(Beginning of PROVIDED DATA)

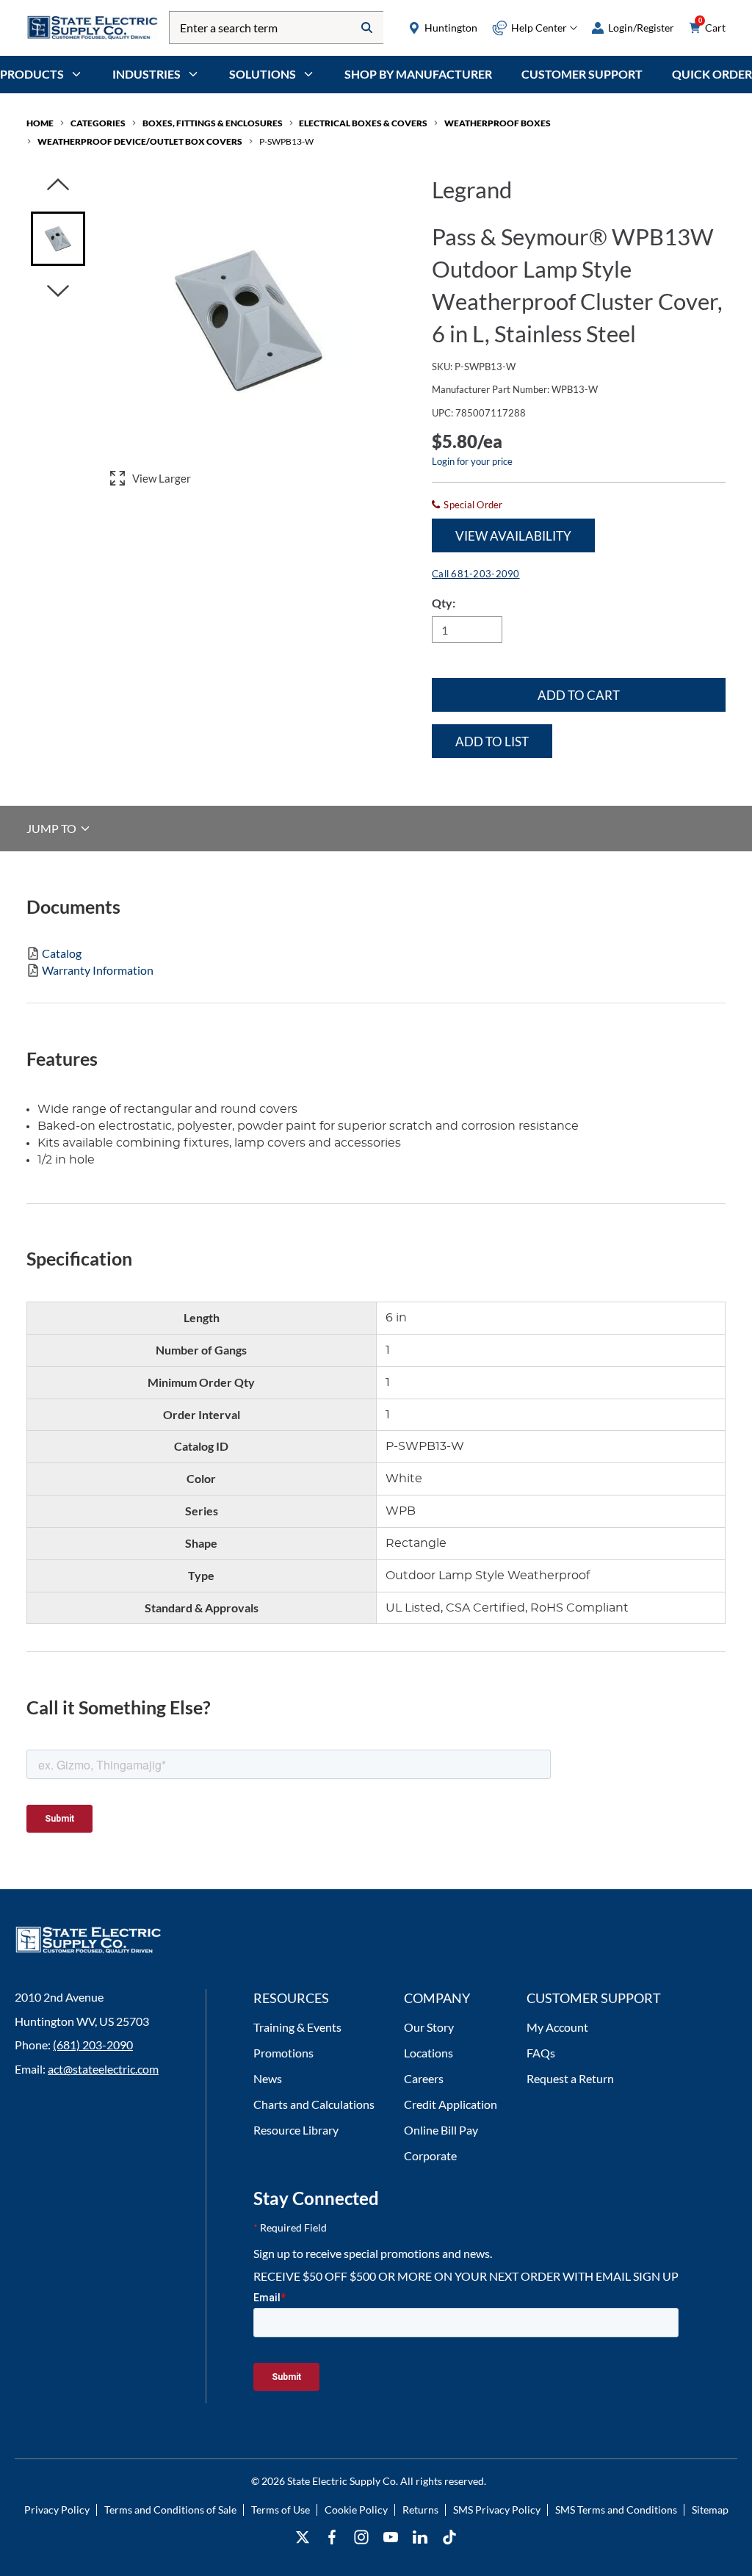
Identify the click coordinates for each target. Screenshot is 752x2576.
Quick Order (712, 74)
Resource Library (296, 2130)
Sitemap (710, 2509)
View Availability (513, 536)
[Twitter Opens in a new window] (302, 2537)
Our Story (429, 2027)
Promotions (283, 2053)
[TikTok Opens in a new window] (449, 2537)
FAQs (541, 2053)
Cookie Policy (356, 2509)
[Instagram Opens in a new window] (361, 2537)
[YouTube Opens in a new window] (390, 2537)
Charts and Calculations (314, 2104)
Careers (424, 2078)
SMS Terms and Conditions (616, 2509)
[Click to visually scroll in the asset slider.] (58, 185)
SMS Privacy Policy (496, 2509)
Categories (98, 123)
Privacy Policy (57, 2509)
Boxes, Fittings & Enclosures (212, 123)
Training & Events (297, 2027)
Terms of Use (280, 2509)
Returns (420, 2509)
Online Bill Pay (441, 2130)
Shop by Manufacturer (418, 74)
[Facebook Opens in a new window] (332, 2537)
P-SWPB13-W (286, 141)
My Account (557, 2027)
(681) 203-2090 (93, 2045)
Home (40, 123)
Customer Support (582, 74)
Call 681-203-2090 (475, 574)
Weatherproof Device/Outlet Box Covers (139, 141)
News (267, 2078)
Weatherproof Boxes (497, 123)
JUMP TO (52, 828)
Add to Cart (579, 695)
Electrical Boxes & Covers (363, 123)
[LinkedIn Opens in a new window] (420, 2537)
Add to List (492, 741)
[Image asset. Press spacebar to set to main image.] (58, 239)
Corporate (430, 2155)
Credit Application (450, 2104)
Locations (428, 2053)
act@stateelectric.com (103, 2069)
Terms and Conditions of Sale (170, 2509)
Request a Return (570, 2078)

(End of PROVIDED DATA)

■ EXERCISE DIRECTIONS:
Everything in the records above must be restated verbatim, save for the pictures.

■ RESULT FOR THIS TASK:
Identify the click coordinates for each target. Screenshot is 752x2576.
Quick Order (712, 74)
Resource Library (296, 2130)
Sitemap (710, 2509)
View Availability (513, 536)
[Twitter Opens in a new window] (302, 2537)
Our Story (429, 2027)
Promotions (283, 2053)
[TikTok Opens in a new window] (449, 2537)
FAQs (541, 2053)
Cookie Policy (356, 2509)
[Instagram Opens in a new window] (361, 2537)
[YouTube Opens in a new window] (390, 2537)
Charts and Calculations (314, 2104)
Careers (424, 2078)
SMS Terms and Conditions (616, 2509)
[Click to visually scroll in the asset slider.] (58, 185)
SMS Privacy Policy (496, 2509)
Categories (98, 123)
Privacy Policy (57, 2509)
Boxes, Fittings & Enclosures (212, 123)
Training & Events (297, 2027)
Terms of Use (280, 2509)
Returns (420, 2509)
Online Bill Pay (441, 2130)
Shop by Manufacturer (418, 74)
[Facebook Opens in a new window] (332, 2537)
P-SWPB13-W (286, 141)
My Account (557, 2027)
(681) 203-2090 (93, 2045)
Home (40, 123)
Customer Support (582, 74)
Call 681-203-2090 (475, 574)
Weatherproof Device/Outlet Box Covers (139, 141)
News (267, 2078)
Weatherproof Boxes (497, 123)
JUMP TO (52, 828)
Add to Cart (579, 695)
Electrical Boxes & Covers (363, 123)
[LinkedIn Opens in a new window] (420, 2537)
Add to List (492, 741)
[Image asset. Press spacebar to set to main image.] (58, 239)
Corporate (430, 2155)
Credit Application (450, 2104)
Locations (428, 2053)
act@stateelectric.com (103, 2069)
Terms and Conditions of Sale (170, 2509)
Request a Return (570, 2078)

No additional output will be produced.